The observed effects in the matching paradigm use direct instructions to create self-relevance and a task in which participants are required to evaluate these instructions (as a result the instruction is task-relevant). It is clear that self-relevance in real life is usually not acquired this way. So one challenge for research with the matching task will be to analyze the relationship of instructed self-relevance with previous research on self-relevance. In this regard, one might link instructed self-prioritization to research on self-relevance and extension of the self. Recent research on the mere ownership effect in memory (Cunningham, Turk, Macdonald, & Macrae, 2008) shows that objects (i.e., meaningful feature configurations) that are randomly assigned to the self are better remembered than objects assigned to someone else. This effect seems to be a mere effect of extending the self to objects (Kim & Johnson, 2010, for neurocognitive evidence). Thus, the self-prioritization of feature conjunctions (i.e., objects) resembles the mere ownership effect and complements research on the extended self in general and supports the pivotal role of the me/mine—not me/not mine border in our psychic life (Belk, 1988).

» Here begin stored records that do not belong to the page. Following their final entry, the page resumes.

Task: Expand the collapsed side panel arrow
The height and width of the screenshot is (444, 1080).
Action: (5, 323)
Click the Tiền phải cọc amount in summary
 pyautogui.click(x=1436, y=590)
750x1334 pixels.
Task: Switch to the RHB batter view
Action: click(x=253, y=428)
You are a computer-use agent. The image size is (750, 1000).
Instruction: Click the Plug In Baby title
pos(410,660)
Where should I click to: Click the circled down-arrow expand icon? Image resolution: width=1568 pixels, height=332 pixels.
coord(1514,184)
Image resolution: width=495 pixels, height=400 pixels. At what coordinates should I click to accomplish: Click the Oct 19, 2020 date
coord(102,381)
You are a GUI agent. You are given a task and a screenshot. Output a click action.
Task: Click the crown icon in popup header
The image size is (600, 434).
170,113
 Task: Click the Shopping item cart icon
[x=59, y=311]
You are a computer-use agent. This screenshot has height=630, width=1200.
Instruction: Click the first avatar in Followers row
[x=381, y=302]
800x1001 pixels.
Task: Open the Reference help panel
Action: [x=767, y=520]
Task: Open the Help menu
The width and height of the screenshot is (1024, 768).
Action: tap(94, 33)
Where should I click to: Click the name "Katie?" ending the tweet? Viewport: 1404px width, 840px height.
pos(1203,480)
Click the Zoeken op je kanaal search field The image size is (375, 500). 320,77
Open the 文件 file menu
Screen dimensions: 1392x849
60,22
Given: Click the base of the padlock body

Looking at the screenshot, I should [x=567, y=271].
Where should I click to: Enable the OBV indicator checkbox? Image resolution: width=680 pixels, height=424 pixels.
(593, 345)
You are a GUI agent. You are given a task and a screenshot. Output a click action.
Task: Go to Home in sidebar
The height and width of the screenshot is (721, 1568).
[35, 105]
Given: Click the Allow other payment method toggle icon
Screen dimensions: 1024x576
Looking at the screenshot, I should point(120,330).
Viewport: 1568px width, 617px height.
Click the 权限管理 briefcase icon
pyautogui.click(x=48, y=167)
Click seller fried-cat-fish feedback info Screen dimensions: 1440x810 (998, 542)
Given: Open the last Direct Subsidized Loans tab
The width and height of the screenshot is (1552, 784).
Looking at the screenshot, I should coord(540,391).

Self-prioritization is characterized by an automatic attention allocation through self-relevant stimuli and therefore allows for fast processing of highly relevant information in everyday life. However, such prioritized processing of information appears useful only if the boundaries of self-relevance are fairly strict, as loose boundaries would possibly increase the number of potentially relevant stimuli and false alarm rates, thereby invalidating the function of self-relevance as a selection mechanism. Thus, prioritization of stimuli that share only simple features with a self-relevant stimulus would reduce our sensitivity for important information and redirect our attention to potentially less important information. Summarized, it is very adaptive and functional that self-prioritization affects only conjunctions and is unaffected by partial matches.